Hasting’s work has received positive support: “This is a work of considerable quality, marked by a possibly unique combination of military expertise, historical grasp and journalistic skill in unearthing hitherto undiscovered human stories of the war, as well as judiciously selecting from among others already known. It helps, too, not to be an American, because that lends a certain useful distance.”

This effort places Hastings’ book at the top of my list for any college’s Vietnam 101 class. My history class about the war assigned readings: Stanley Karnow’s breakthrough work of 1986 Vietnam: A History which sync’d with his Emmy award-winning PBS Series, Vietnam: a Television War. Optional reads: Michael Herr’s Dispatches and Philip Caputo’s A Rumor of War.
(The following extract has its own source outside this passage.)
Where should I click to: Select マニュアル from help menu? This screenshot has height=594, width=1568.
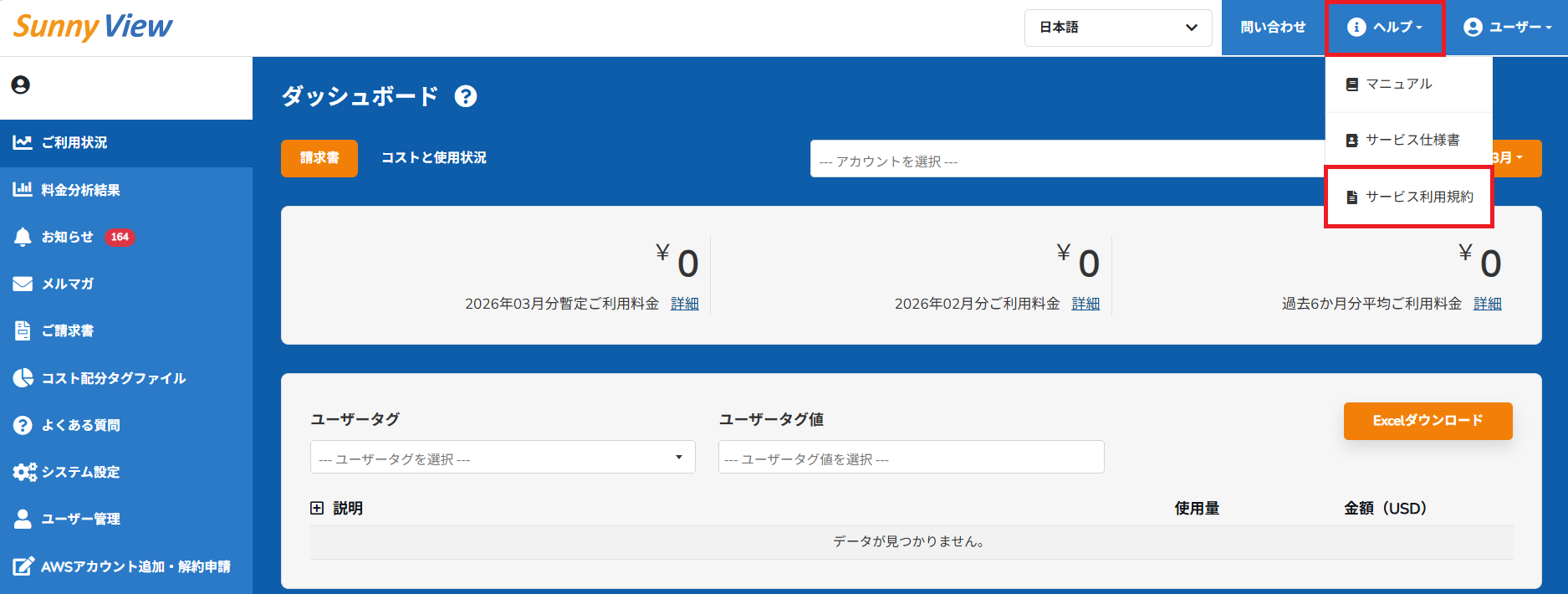click(x=1398, y=84)
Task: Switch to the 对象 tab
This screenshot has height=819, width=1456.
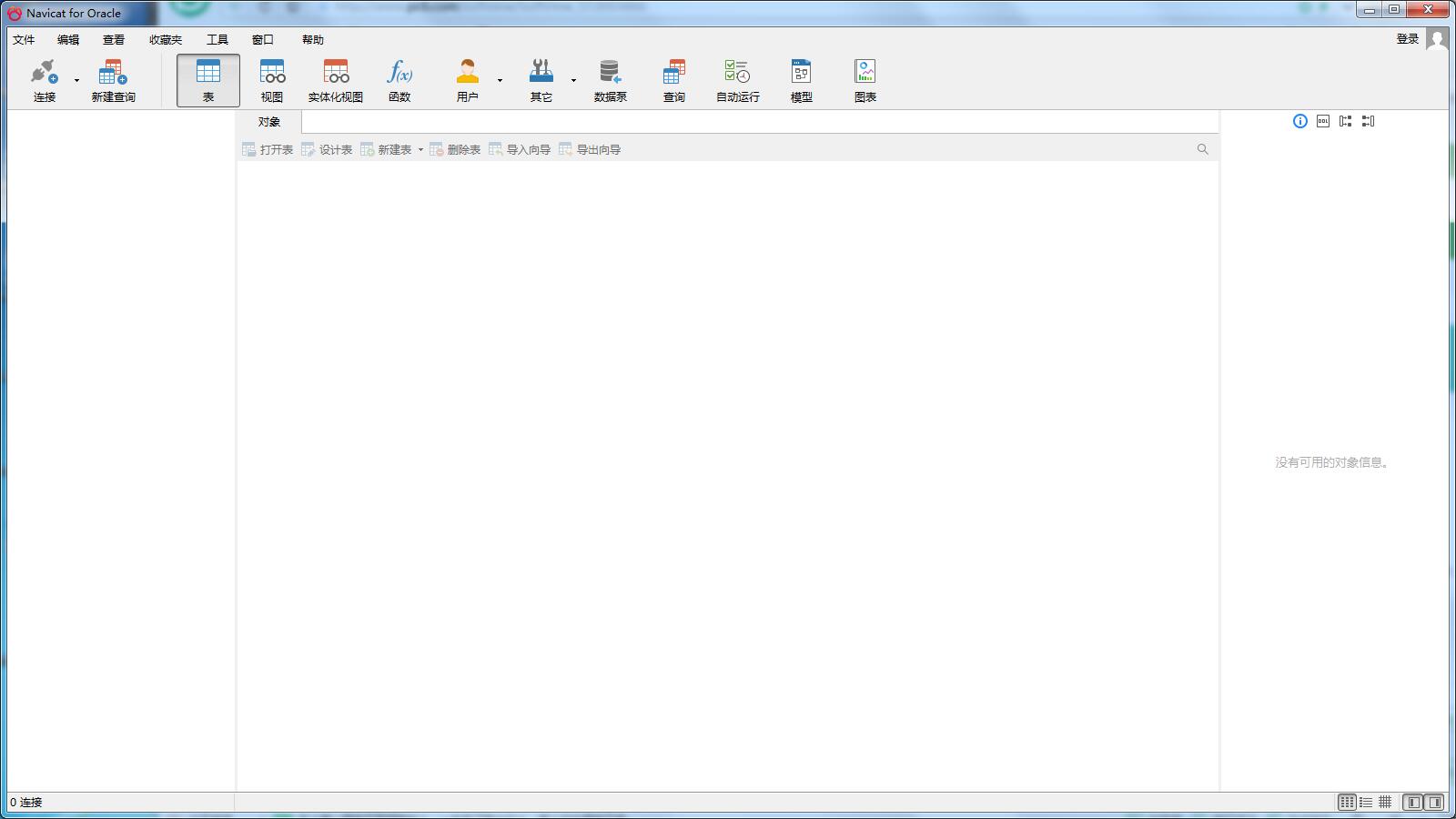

Luckily in the 2018 release, Hastings acknowledges the new PBS series by Ken Burns ‘The Vietnam War’ and the larger story by Caputo. I can remember CBS 60 minutes presented a segment ‘Vietnam 101’ which revealed the war was the most popular class across colleges in the early 1990s.

I feel the detail of Hastings recently released materials from both America and Vietnam place his book  next to Karnow’s work to define the war. At 866 pages, this may seem no easy task. But the pages fly by, often in frustration. Both authors reported from Vietnam, Karnow since 1959 and Hastings from 1968. My other compliment to Max. After reading many books on the Vietnam war, this work reveals critical new aspects and greater details of key events that changed the course of the war. America misinterpreted many events as they were unfolding.

Time may heal old wounds but history proves America may need to reconsider key events and shift our view of success in Vietnam.